Careful not to throw too many stones there, Gabriel. Why is the Roman Catholic Church not in communion with every community that calls itself “Catholic”, like the Polish National Catholic Church?
How can the Orthodox be one church when they have no one Vicar of Christ on earth that unites them all as one?
Why would the Orthodox subscribe to a Roman Catholic idea like their Patriarch(s) being the “Vicar of Christ” in the first place?
Can you define what you mean by “it is really one Church”? How is this visible on earth?
Why would you assume that it’s any less visible than in your church? I am not even a member of Schism Hater’s communion, but I’d be willing to wager dollars to donuts that they probably commemorate their Patriarchs (plural) at every liturgy, and that when someone from within the communion shows up to a church other than the particular one into which they were baptized (e.g., a Russian at an Antiochian parish or something like that), they all share the same cup. So I don’t see the point of this kind of questioning. In fact, in my 5-6 years in the RCC, I don’t remember any Patriarch of the Eastern churches being mentioned at all, while at the Ruthenian liturgy I attended, they definitely mentioned then-Pope Benedict (as is the case in the older recordings of the Maronite liturgy that I have, where they mention the Pope of Rome, as well as their own Patriarch). So from where I’m sitting it looks like the Orthodox are a bit balanced in their conception of unity than you guys are, since again, what makes us united is that we are in union with one another (EO with EO and OO with OO, of course), not that we are all under a particular bishop whose church and leadership largely doesn’t care about us. (The current RC Pope being something of an exception, I suppose, given the apparently role that the Greek Catholics had in his formation, but we’ll see if this has any practical effect on how things are. I kinda doubt it will.)
Because the Orthodox church’s are all independent of another, some Orthodox churches accept contraception and divorce, while other Orthodox churches hold to the Pope’s line of teaching on contraception and divorce by not allowing the practice.

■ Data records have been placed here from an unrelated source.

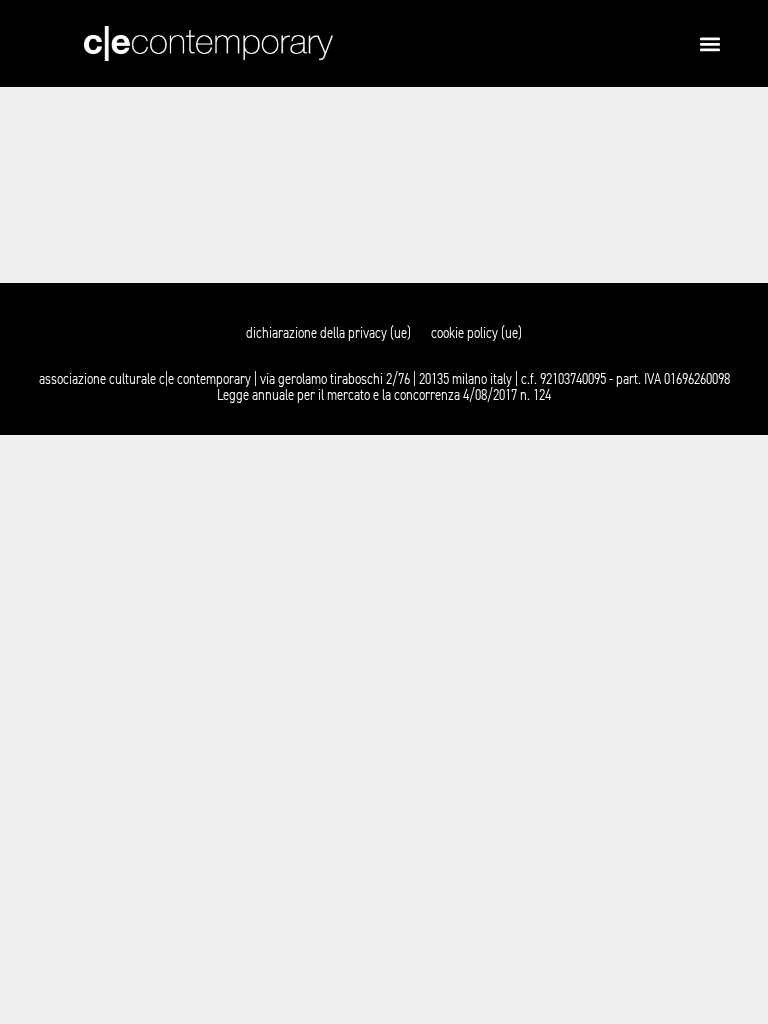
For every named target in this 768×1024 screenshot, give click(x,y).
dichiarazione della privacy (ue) (328, 333)
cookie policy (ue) (476, 333)
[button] (709, 43)
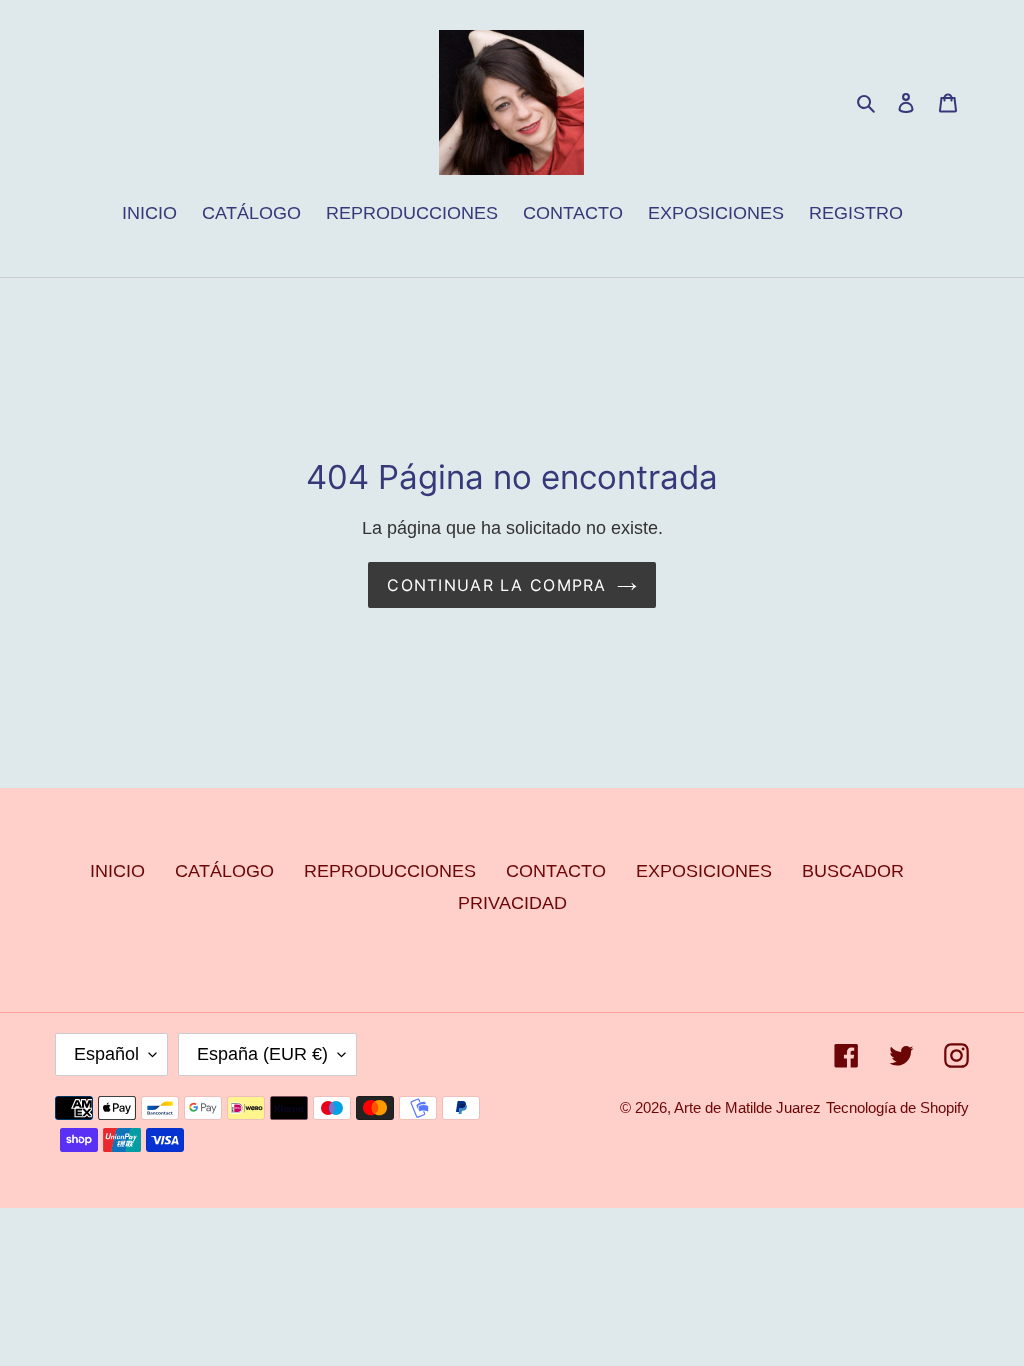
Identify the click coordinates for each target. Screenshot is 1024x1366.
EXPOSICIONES (704, 871)
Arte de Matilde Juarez (747, 1107)
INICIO (117, 871)
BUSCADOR (853, 871)
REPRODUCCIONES (390, 871)
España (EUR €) (262, 1054)
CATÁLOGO (224, 871)
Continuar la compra (496, 585)
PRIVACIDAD (512, 903)
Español (106, 1054)
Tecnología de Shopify (897, 1107)
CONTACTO (556, 871)
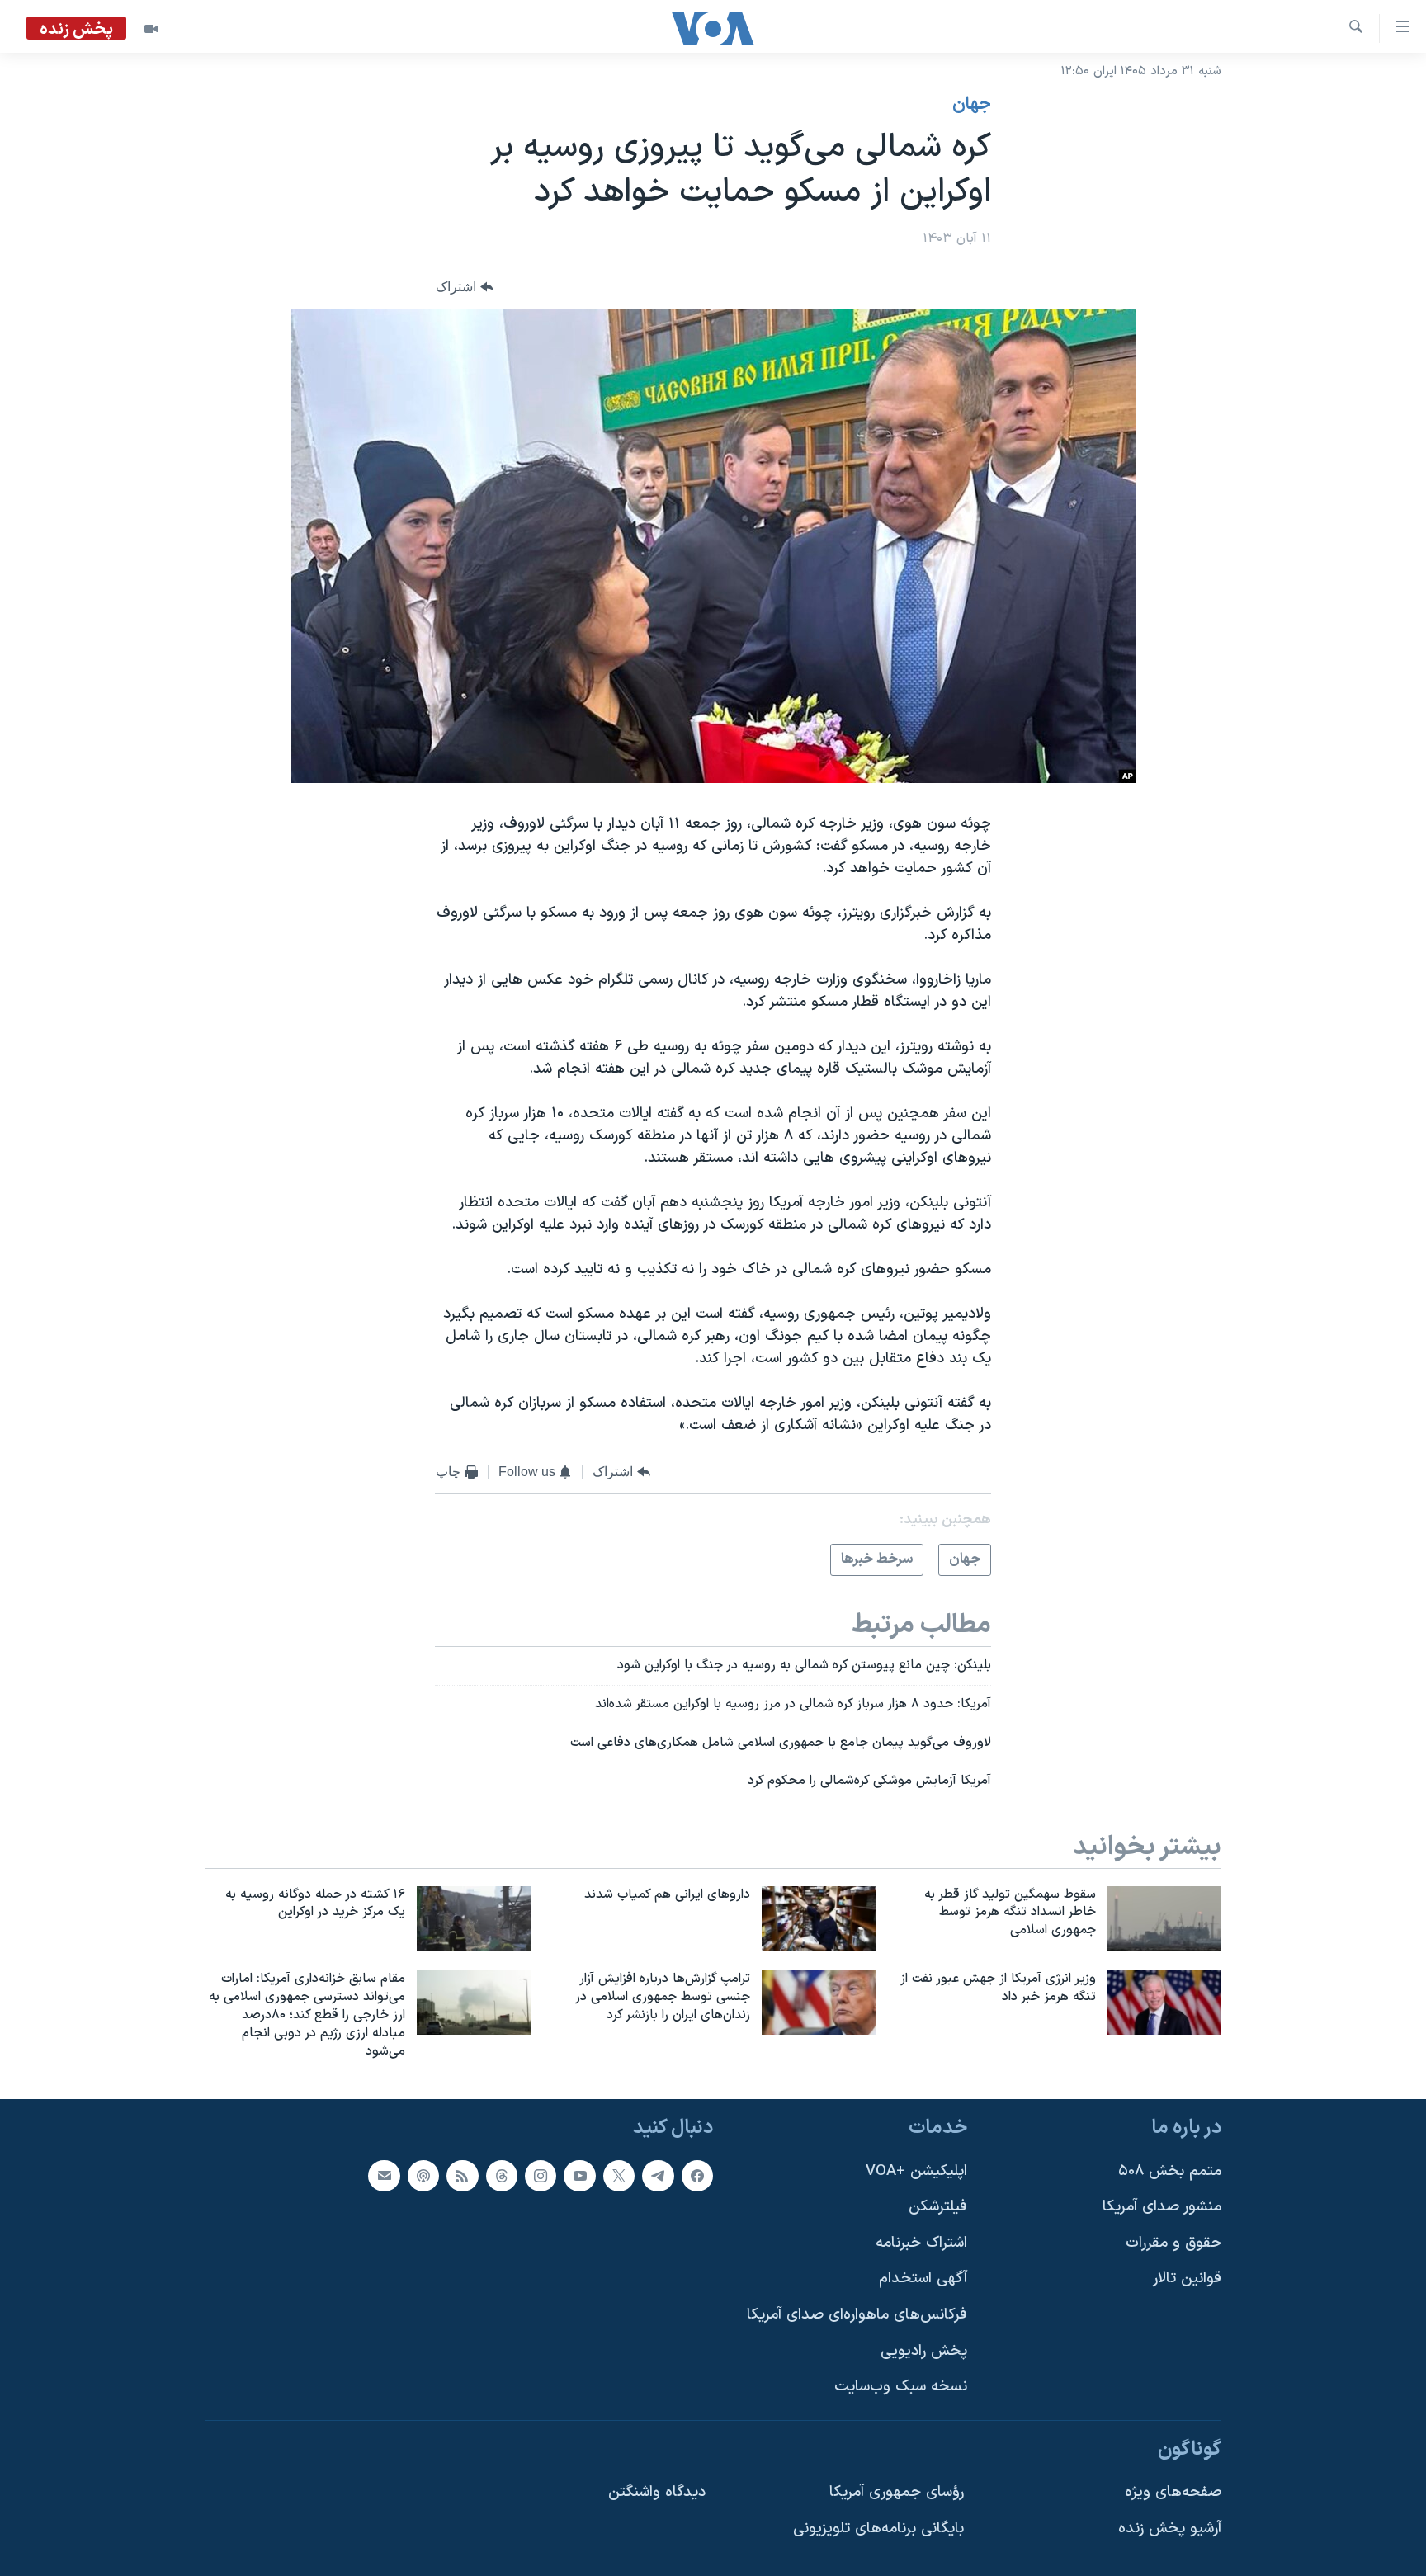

Such things are largely considered pastoral matters, and hence governed by economia. That you see this as “some churches agree with the Pope but others don’t” just shows how unhelpful your Rome-centric ecclesiology is to actually understanding the answers Schism Hater might give you. That’s pretty funny in a conversation about why we aren’t in union with Rome. Many RCs seem to believe that this is stubbornness and an accompanying inability to see how good you guys have it, what a great benefit to unity it is to all be with the Roman Pope, etc. You only focus on what you have and how we fit into it according to you, and are completely unable to grasp how things can work differently without Rome being in the picture.
You see we don’t have that kind of freedom in the Western Church to believe independently apart from our unity to the head who is Christ.
Be sure to pass that message on to your own. I know there are plenty who need to hear it.